| Written instruction |
Could you arrange the lines of the items below into a numbered list, starting at the line containing "You are a GUI" and ending at the line containing "pyautogui.click(x=107, y=759)", leaving out any blank lines?

| Input |
## START

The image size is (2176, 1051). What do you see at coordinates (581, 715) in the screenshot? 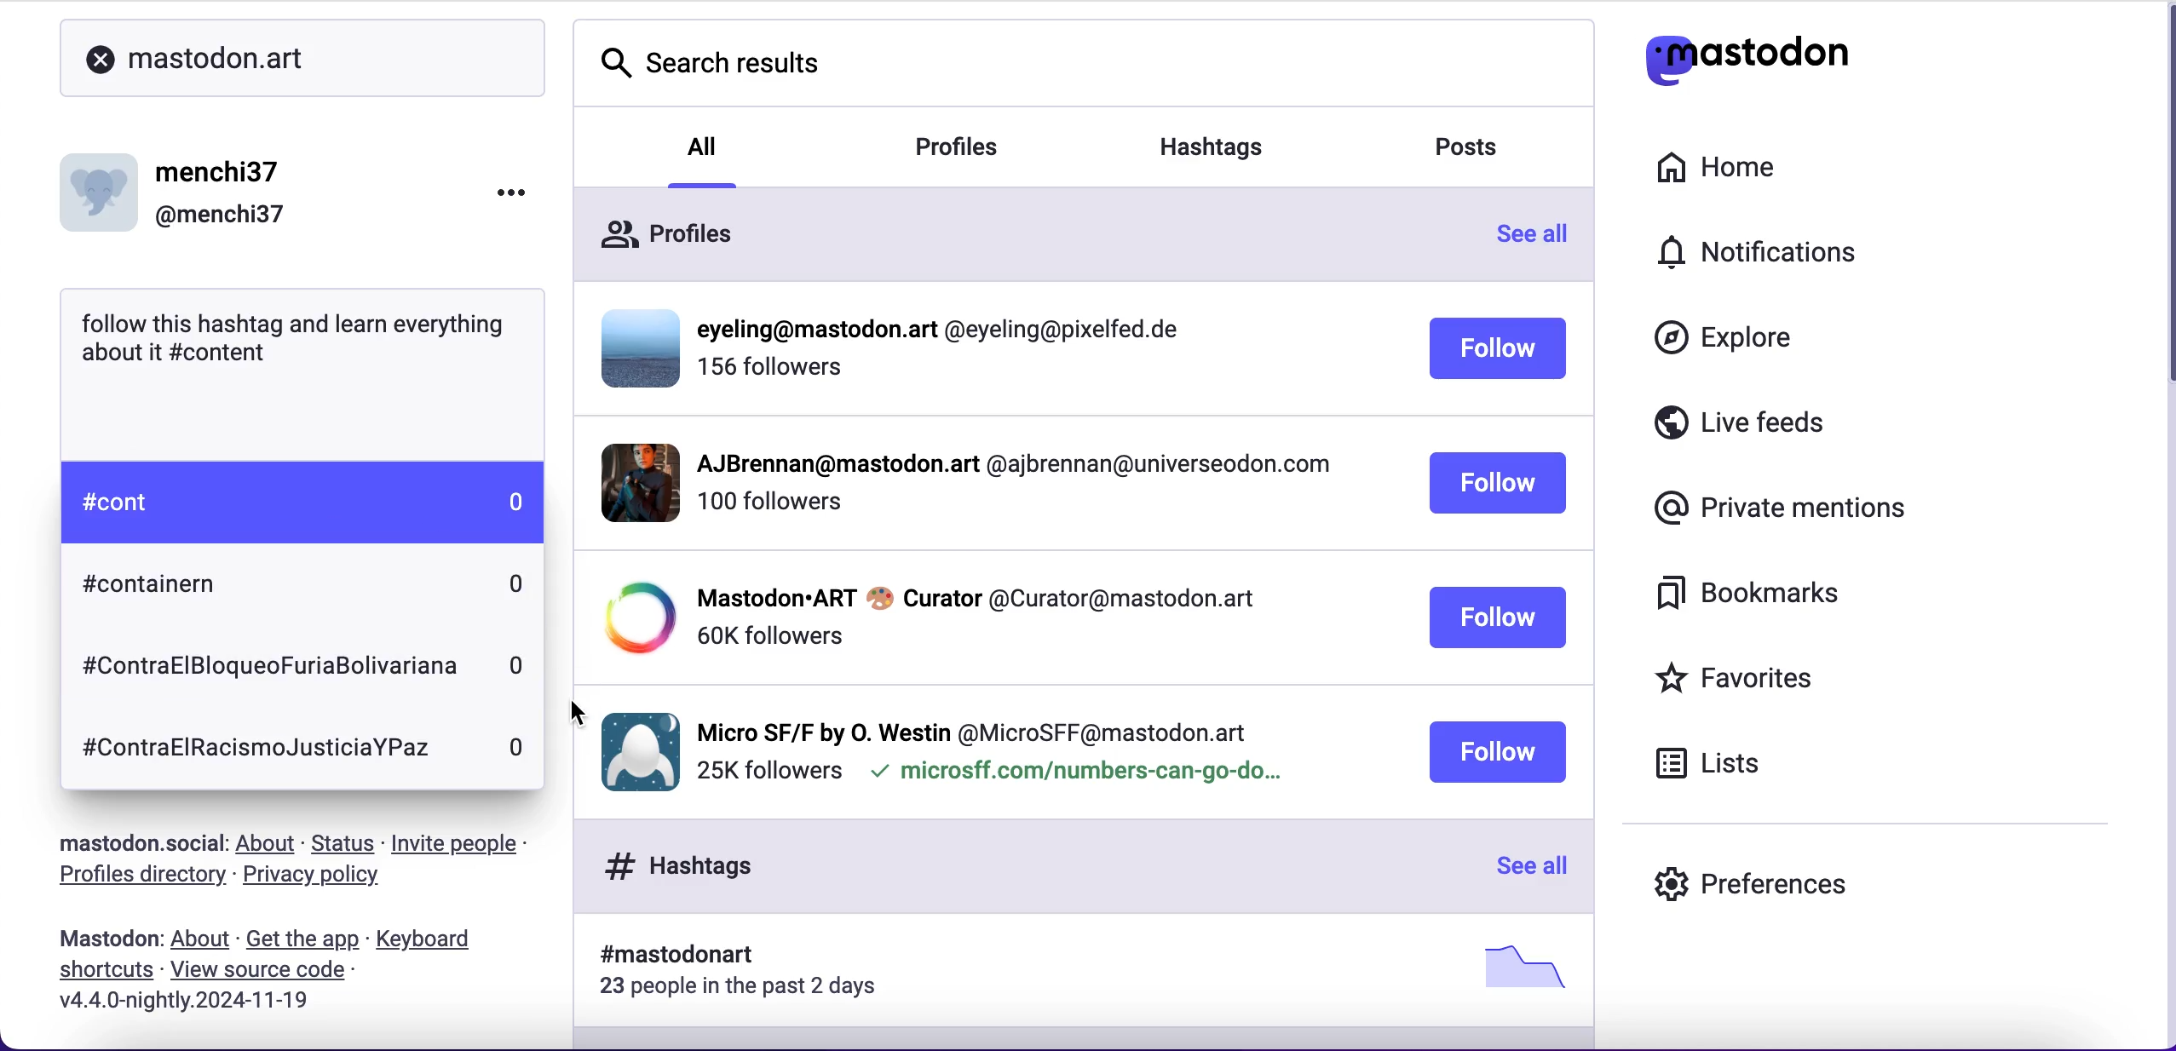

## END
## START

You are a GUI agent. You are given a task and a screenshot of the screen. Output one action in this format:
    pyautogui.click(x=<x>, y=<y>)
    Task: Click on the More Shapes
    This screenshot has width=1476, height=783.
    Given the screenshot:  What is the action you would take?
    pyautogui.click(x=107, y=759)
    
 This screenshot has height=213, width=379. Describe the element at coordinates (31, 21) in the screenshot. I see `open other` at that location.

## END
## START

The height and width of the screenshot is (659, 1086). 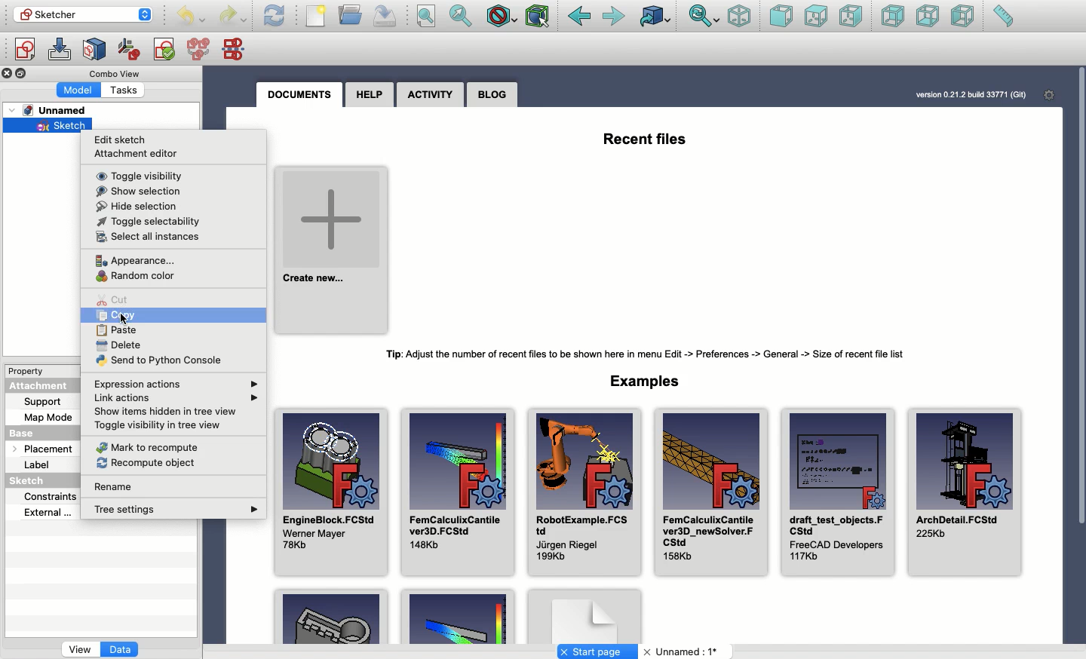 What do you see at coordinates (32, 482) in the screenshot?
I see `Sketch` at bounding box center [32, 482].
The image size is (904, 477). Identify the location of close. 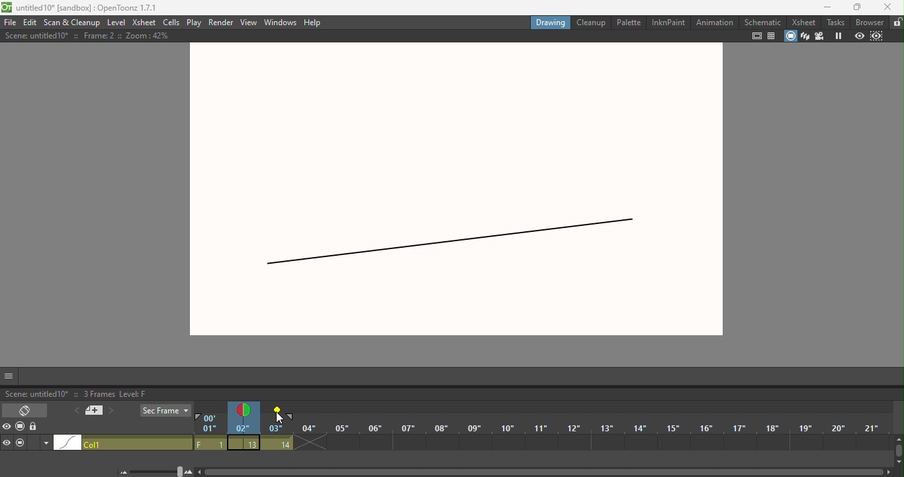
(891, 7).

## END

| Exercise output |
1. You are a GUI agent. You are given a task and a screenshot of the screen. Output one action in this format:
2.     pyautogui.click(x=<x>, y=<y>)
3.     Task: Click on the More Shapes
4.     This screenshot has width=1476, height=783.
5.     Given the screenshot:  What is the action you would take?
6.     pyautogui.click(x=107, y=759)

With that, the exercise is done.